On this, the second week of Advent in the Christian calendar, we welcome Dwayne Milley to reflect on what it means to be people of peace, people who live in the light of the Prince of Peace.

Earlier this year, I was in Bekoji, Ethiopia. It was greener than other places I’ve been in Ethiopia, I think because it sits at a higher altitude and they had just been through the rainy season. In Bekoji, there are 40 children with disabilities who are supported through the sponsorship program of Christian Horizons. This was the second time I’ve been there – meeting with the children, their families, community leaders, and hearing stories about the benefit of the support they receive and how their lives have changed.

I remember one woman explaining the shame they felt when her son with a disability was born. She quit her work and pulled back from the community. Christian Horizons in Ethiopia often holds community events to create awareness about disability. For this mother, she learned that all children are gifts from God, we are all created in God’s image, and her son is no exception. Armed with this knowledge and the sponsorship support, she started working again and enrolled him in school. Today he has new friends, they are involved in their community, and they were proudly in attendance at a community gathering when we visited.

During the same visit local elder presented a ‘sinca’, a peace stick, to one of our guests. A significant gesture, this ceremony was both an expression of gratitude and a demonstration of peace and cooperation. Following the gathering, some local municipal leaders took us to a vacant building nearby. They explained that they were giving the use of the building to Christian Horizons for our use on the weekends, to reach out to other children and families with disabilities in Bekoji. The building, he shared, was once used to house military equipment.

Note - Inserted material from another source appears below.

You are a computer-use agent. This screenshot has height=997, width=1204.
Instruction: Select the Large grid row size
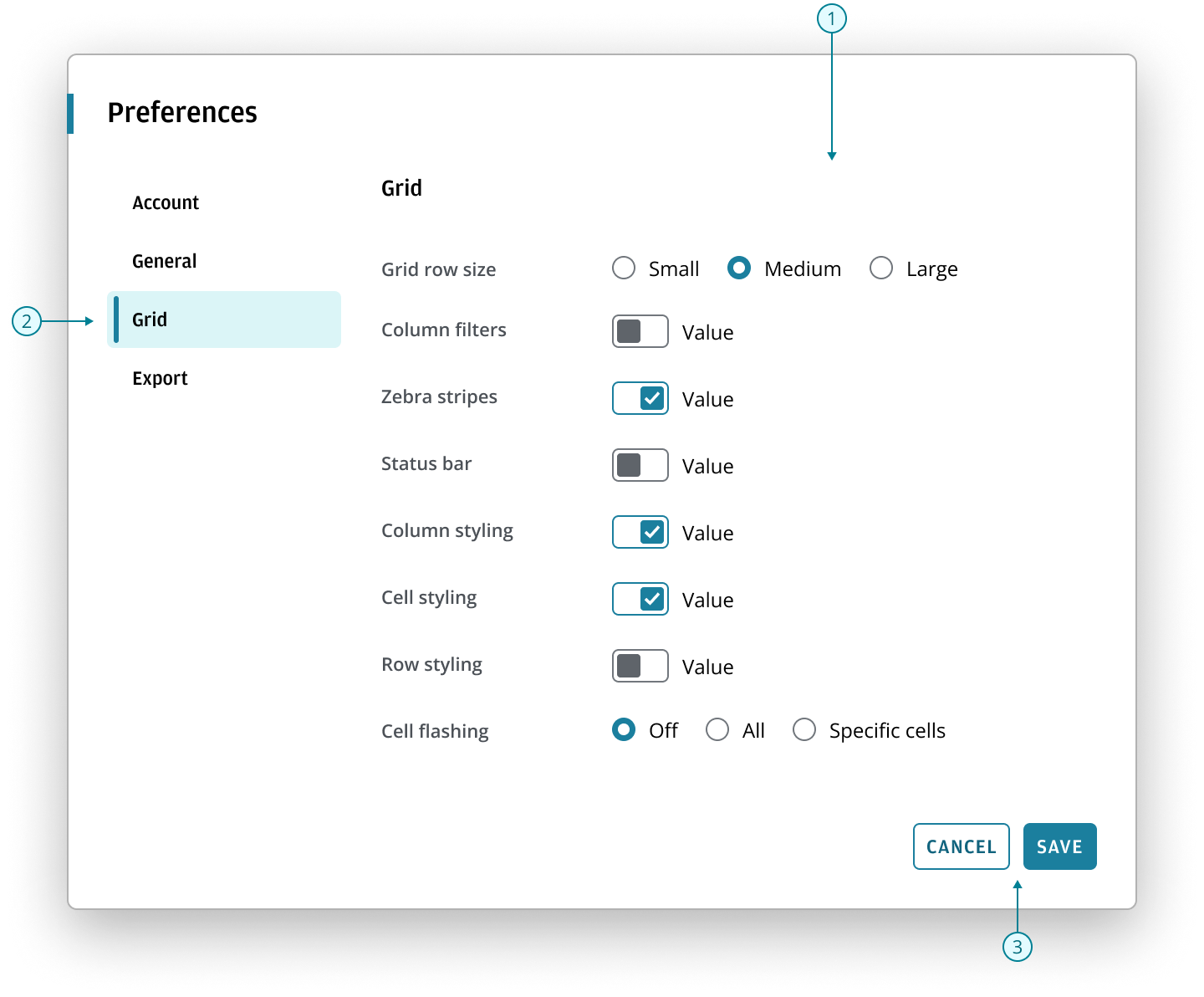[880, 268]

In Isaiah 2, the prophet says, “They will beat their swords into plowshares and their spears into pruning hooks. Nation will not take up sword against nation, nor will they train for war anymore” (verse 4). Judah and Jerusalem were divided. Against this backdrop, Isaiah prophecies of a time when nations (not just their own) will have no use for their tools of war so they’ll convert them into farming equipment. Not only that, but they’ll not even train for war. With these competing images in mind, their present reality and a picture of God’s planned future, Isaiah exhorts the people of Judah and Jerusalem, “Come, descendants of Jacob, let’s live in the light of the Lord.”

light
Photo by William Luiz on Unsplash

One day, Isaiah says, there will be peace. Christians believe that Isaiah was prophesying about the coming of Christ, whose birth is celebrated at Christmas. According to Christian theology, this is the one whom Isaiah calls the “Prince of Peace” in Isaiah 9:60. The Prince of Peace has come. So, let’s live like it now. Let’s live “in the light of the Lord.”

I don’t know if Isaiah had envisioned Bekoji, Ethiopia, when he looked ahead and saw a picture of peace about which to tell the people of Israel. Even if he hadn’t, in this town, just a few hundred kilometres south of Addis Abiba, a military storage building is being converted into a community development building. A place that housed tools of war is becoming a place that will offer supports which will nourish and grow the community. This is all because its members now rightly believe that their children with disabilities are image-bearers of God.

That’s a light I can live in.

“The true light that gives light to everyone was coming into the world.”